WRITTEN TASKS
1/ Can you rewrite the paragraph beginning "Some of it is obvious" from the passage on career choices and lifetime income more briefly, keeping its main facts?
2/ Could you carry the passage on career choices and lifetime income forward from its final sentence?

In the short video below, Prof. Steve Horwitz, the Charles A. Dana Professor and Chair Department of Economics at St. Lawrence University, goes through some of these reasons.

[youtube=http://www.youtube.com/watch?v=EwogDPh-Sow?version=3]

Some of it is obvious. But it’s still interesting. The last time I really talked about these things was in school, when career choices and childbearing were just theoretical issues as opposed to life events. As someone who chose a second career that pays lower than my first career, I see how career choices early on can have a profound effect on your lifetime income. I’m happy with my decision to become a reporter — elated, in fact — but I wonder if younger people shouldn’t be given a bit more information on how these career decisions can pay out over the long haul. For that matter, I’ve long held that women and men should be given much more information about how to effectively balance work and the rest of their lives. I was thinking extensively about it from a young age but I know many of my friends were not. A bit more flexibility or knowledge would probably be helpful for many.

Dataset rows:
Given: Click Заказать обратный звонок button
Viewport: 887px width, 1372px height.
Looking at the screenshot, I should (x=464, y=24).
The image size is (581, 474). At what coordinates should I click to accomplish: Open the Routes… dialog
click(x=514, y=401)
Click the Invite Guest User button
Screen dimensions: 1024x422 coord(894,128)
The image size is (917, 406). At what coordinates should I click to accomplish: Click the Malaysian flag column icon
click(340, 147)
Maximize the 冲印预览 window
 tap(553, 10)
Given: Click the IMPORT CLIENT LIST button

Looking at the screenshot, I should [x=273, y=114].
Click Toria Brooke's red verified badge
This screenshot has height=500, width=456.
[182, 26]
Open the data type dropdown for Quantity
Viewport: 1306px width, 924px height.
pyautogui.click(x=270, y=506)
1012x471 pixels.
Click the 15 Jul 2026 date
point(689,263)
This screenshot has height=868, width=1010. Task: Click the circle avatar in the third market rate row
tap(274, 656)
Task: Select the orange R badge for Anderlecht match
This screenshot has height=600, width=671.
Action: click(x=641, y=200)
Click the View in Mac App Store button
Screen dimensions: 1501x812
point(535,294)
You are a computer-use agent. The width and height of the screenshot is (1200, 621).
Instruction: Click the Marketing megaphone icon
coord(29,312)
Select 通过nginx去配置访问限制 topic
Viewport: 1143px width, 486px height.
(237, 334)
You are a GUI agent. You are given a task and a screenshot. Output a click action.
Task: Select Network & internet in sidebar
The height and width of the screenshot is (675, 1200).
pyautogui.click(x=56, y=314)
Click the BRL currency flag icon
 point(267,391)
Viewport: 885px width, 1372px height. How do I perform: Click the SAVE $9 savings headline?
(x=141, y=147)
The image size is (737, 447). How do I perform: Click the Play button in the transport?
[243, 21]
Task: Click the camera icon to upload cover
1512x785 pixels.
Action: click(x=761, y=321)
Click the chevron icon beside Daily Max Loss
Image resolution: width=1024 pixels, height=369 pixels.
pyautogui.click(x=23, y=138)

ANSWERS TO THE TASKS
1/ Some of it is obvious but still interesting. I last discussed these things in school, when career choices and childbearing were only theoretical. Having chosen a second career as a reporter that pays less than my first, I see how early career choices can deeply affect lifetime income. I'm elated with that decision, but I wonder whether younger people should get more information on how career decisions pay out over the long haul. I've also long held that women and men should get much more information on balancing work with the rest of their lives. I thought about it a lot from a young age, but many of my friends didn't, and more flexibility or knowledge would probably help many people.

2/
Likewise, childbearing (to some extent) and childrearing (to a large extent) can also have profound effects on one’s wages and income. Because I get so much value from being at home with my children (indeed, I’m a bit melancholy about sending my oldest off to school tomorrow), I’m happy to reorder my professional life so as to get that time with my children. I would not trade this for the world. As in, I’m happy to keep up with my professional life and to earn money for the household, but even with very high pay, I wouldn’t be willing to do much more work than I do now. But having said that, there is a trade-off here. My income is not as high as it otherwise would be.

When you control for career choices and time spent out of the work force raising children, there is still a gap in wages, albeit a small one. And of course career choices and childrearing choices could be result of personal preferences (like mine) or sexist cultural expectations. Those are much more harder to quantify from a statistical standpoint.